EXERCISE
Whenever a line in the entries below contains "computer", copy that line.

------------------------------

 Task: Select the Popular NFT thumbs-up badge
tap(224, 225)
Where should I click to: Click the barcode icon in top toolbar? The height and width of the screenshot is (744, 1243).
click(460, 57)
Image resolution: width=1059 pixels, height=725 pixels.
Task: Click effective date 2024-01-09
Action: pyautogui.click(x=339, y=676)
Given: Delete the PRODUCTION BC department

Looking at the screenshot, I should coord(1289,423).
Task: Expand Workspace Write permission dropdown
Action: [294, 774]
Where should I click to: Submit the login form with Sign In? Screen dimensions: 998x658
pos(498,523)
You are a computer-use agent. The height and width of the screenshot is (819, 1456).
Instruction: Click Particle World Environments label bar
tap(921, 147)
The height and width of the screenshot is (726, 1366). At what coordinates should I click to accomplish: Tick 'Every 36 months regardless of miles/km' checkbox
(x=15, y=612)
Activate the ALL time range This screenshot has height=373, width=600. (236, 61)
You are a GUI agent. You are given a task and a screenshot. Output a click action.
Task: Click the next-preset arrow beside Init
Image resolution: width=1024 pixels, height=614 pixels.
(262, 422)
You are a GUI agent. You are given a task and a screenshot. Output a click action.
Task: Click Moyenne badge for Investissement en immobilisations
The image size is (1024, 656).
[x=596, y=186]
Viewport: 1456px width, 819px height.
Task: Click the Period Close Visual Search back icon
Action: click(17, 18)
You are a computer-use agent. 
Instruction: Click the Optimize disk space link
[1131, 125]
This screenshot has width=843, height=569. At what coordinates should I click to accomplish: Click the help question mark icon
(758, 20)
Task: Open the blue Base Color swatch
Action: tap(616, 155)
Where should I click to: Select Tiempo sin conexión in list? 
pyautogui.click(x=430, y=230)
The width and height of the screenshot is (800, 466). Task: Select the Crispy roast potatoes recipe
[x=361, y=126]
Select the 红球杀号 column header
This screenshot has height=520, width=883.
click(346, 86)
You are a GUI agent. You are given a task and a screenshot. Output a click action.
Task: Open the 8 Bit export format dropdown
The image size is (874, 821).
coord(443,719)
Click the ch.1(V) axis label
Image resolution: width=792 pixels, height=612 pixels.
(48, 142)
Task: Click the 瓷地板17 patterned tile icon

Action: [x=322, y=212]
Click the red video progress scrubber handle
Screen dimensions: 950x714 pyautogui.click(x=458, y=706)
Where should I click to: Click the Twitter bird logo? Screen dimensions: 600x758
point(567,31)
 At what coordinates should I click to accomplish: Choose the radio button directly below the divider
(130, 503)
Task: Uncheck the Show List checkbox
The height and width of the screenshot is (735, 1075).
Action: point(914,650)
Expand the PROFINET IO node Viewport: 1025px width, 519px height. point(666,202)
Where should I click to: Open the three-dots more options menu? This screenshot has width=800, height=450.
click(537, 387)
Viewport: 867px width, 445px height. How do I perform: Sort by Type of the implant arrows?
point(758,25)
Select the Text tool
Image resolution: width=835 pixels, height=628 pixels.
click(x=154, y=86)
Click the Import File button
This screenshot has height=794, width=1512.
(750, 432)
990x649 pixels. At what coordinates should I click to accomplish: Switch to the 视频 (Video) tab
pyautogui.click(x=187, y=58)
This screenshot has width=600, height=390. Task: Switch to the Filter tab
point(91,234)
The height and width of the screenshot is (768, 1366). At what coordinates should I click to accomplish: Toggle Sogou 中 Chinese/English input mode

------------------------------

REPLY
You are a computer-use agent. The height and width of the screenshot is (819, 1456).
You are a computer-use agent. 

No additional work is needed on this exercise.